# New to grinder settings



## IAN9999 (Sep 26, 2021)

Expobar grinder on demand I've found the settings very hard to get right. One click one way and it can be 15 seconds to pour and then one click another way I get the correct timing of around 25 seconds.

Does this sound about right as I am new to setting grinders.


----------



## MediumRoastSteam (Jul 7, 2015)

Not sure what your grinder looks like. There are a few branded Expobar after a quick Google. But&#8230; you need to always adjust with the grinder spinning when going finer, and also make sure there's no old grinds in the chute.


----------



## El carajillo (Mar 16, 2013)

If there are 'clicks' it is a stepped grinder and what you are finding is a common problem ie

one too coarse /one too fine.


----------



## IAN9999 (Sep 26, 2021)

El carajillo said:


> If there are 'clicks' it is a stepped grinder and what you are finding is a common problem ie
> 
> one too coarse /one too fine.


 yes thats how it seems like i could do with a half click maybe/


----------



## MediumRoastSteam (Jul 7, 2015)

IAN9999 said:


> yes thats how it seems like i could do with a half click maybe/


 Yeah. The problem with "stepped" grinders. So every click is about 10 seconds. Maybe increase the dose slightly or decrease depending what you want to achieve.


----------



## IAN9999 (Sep 26, 2021)

i need to get it right before i open as driving home tonight my eye was twitching probably from caffeine overdose .
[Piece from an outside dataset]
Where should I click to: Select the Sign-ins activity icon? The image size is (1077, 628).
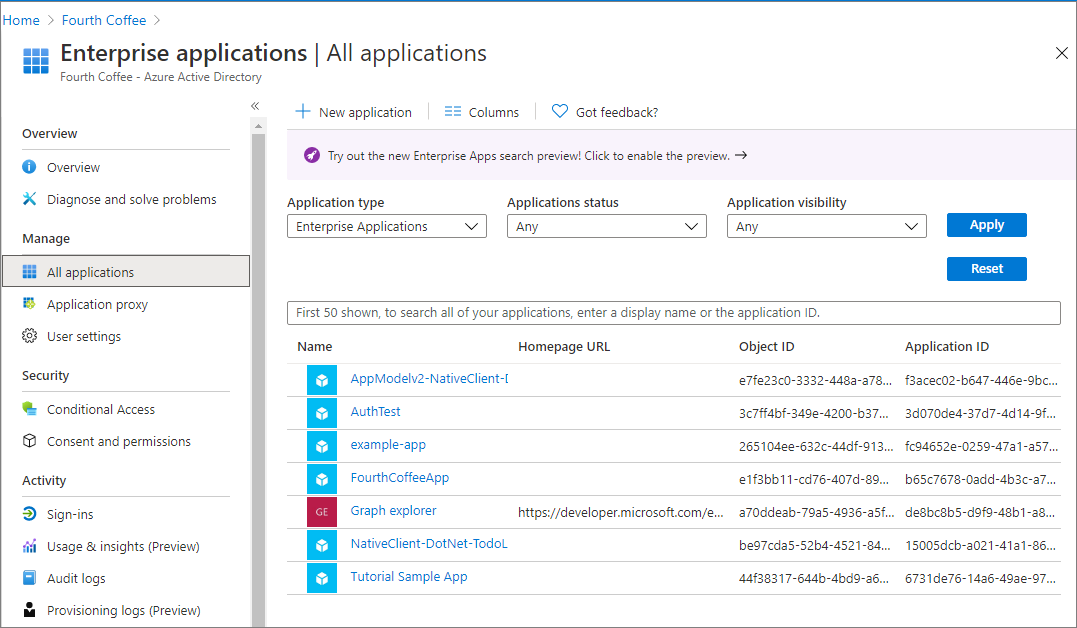pos(30,514)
i kept tasting the expressos and timing them to try and get it right.


----------



## El carajillo (Mar 16, 2013)

Drink plenty of water .


----------



## MWJB (Feb 28, 2012)

IAN9999 said:


> i need to get it right before i open as driving home tonight my eye was twitching probably from caffeine overdose .
> 
> i kept tasting the expressos and timing them to try and get it right.


 You don't get espresso "right" by timing.

You get it right by sticking to a ratio & adjusting grind, so go with a setting that gives you a good flavour balance at your chosen ratio, even if it takes a little more than 25s (unless 25s shot taste good too).


----------